Process: IS returnee from central Hesse convicted

process
IS returnee from central Hesse convicted

An IS returnee had to answer before the Frankfurt Higher Regional Court. photo

© Arne Dedert/dpa

A young woman from central Hesse joins the terrorist organization IS in Syria. Together with her small children she soon has to flee from the civil war. In Germany she is brought before a court.

Almost four years after returning from Syria is one Woman sentenced to two years probation in Frankfurt for membership in the terrorist organization Islamic State (IS). She promoted the association from within, said the presiding judge when the verdict was pronounced before the higher regional court.

The verdict is also a violation of the duty of care because the 33-year-old took her young sons to Syria and exposed them to the dangers of the civil war there. As a condition of probation, the woman, who comes from central Hesse, has to work 300 hours in a non-profit capacity, and a probation officer will also take care of her.

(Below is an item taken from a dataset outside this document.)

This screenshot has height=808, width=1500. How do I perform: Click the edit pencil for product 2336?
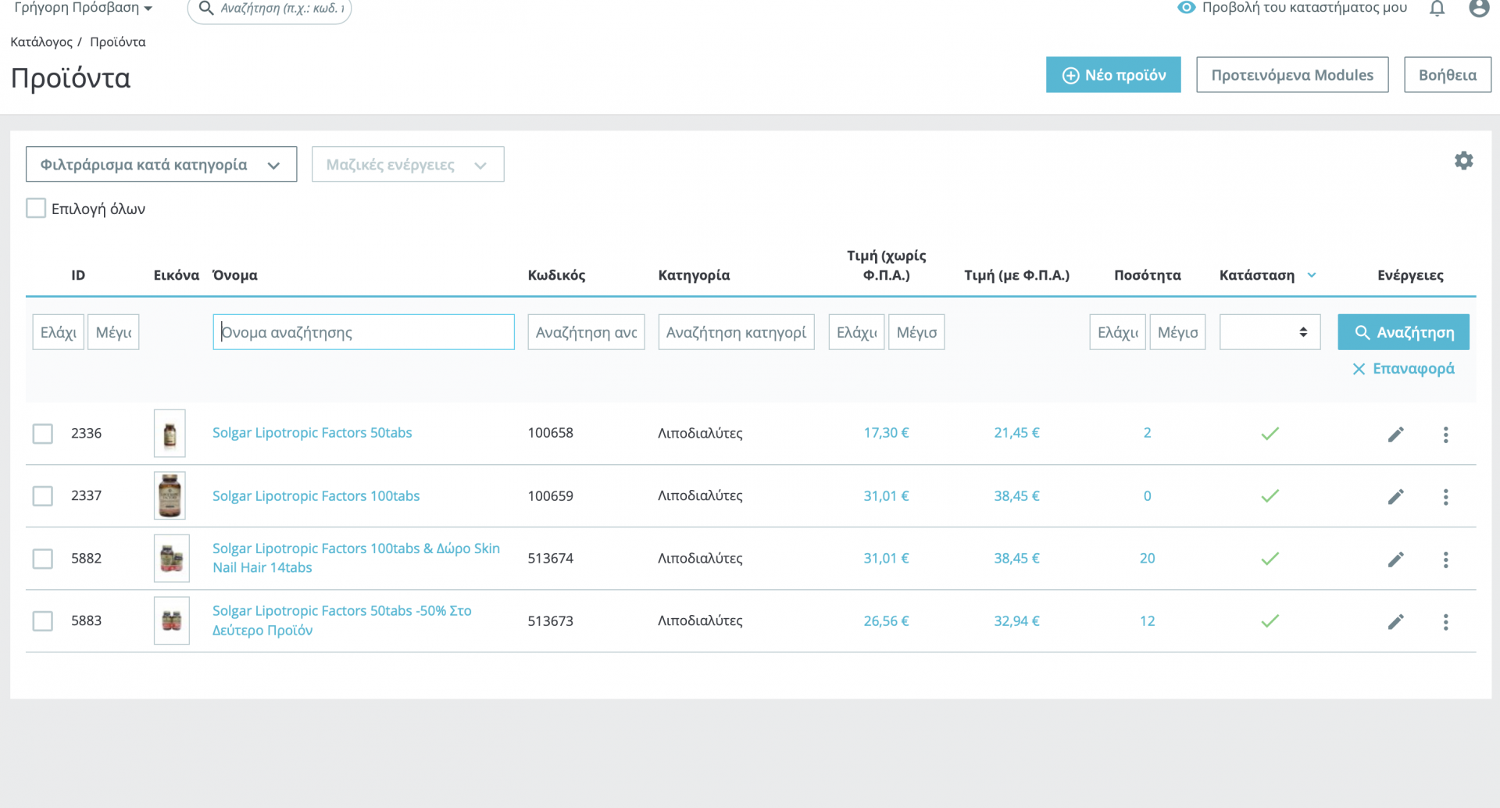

The woman, who grew up in middle-class circumstances, had already been interested in Islam as a teenager. Soon she dressed in long robes and a headscarf. She graduated from high school with an average grade of 1.6. Soon after, she married a Muslim and lived strictly according to the rules of her new religion. Her sons were born in 2012 and 2013.

Husband died in air raid in front of children

In 2016, she and her children were smuggled to Syria via Turkey using forged papers, where her husband was an IS fighter. According to the verdict, she immediately joined the terrorist organization. The IS paid her husband, gave money for the sons and the family’s apartment. She herself sold homemade sweets at markets according to IS specifications.

When the bombings increased, the family fled. Her husband later died in an air raid in front of the children. “She has grossly violated her duties as a mother,” the judge said. On her escape she lived with her children in burrows and in barn-like buildings at times, five of them fled on a motorbike and on foot through the desert. In vain did the woman look for smugglers to take her abroad. She was finally brought to Germany from a refugee camp together with her children in November 2019 as part of a return campaign organized by the Federal Foreign Office.

The court recognized her “reflected and remorseful confession,” the judge said. Today she is about to complete her studies and lives in stable circumstances. The woman’s lawyer said the verdict would be accepted. The federal prosecutor’s office made no statement about the possible filing of an appeal.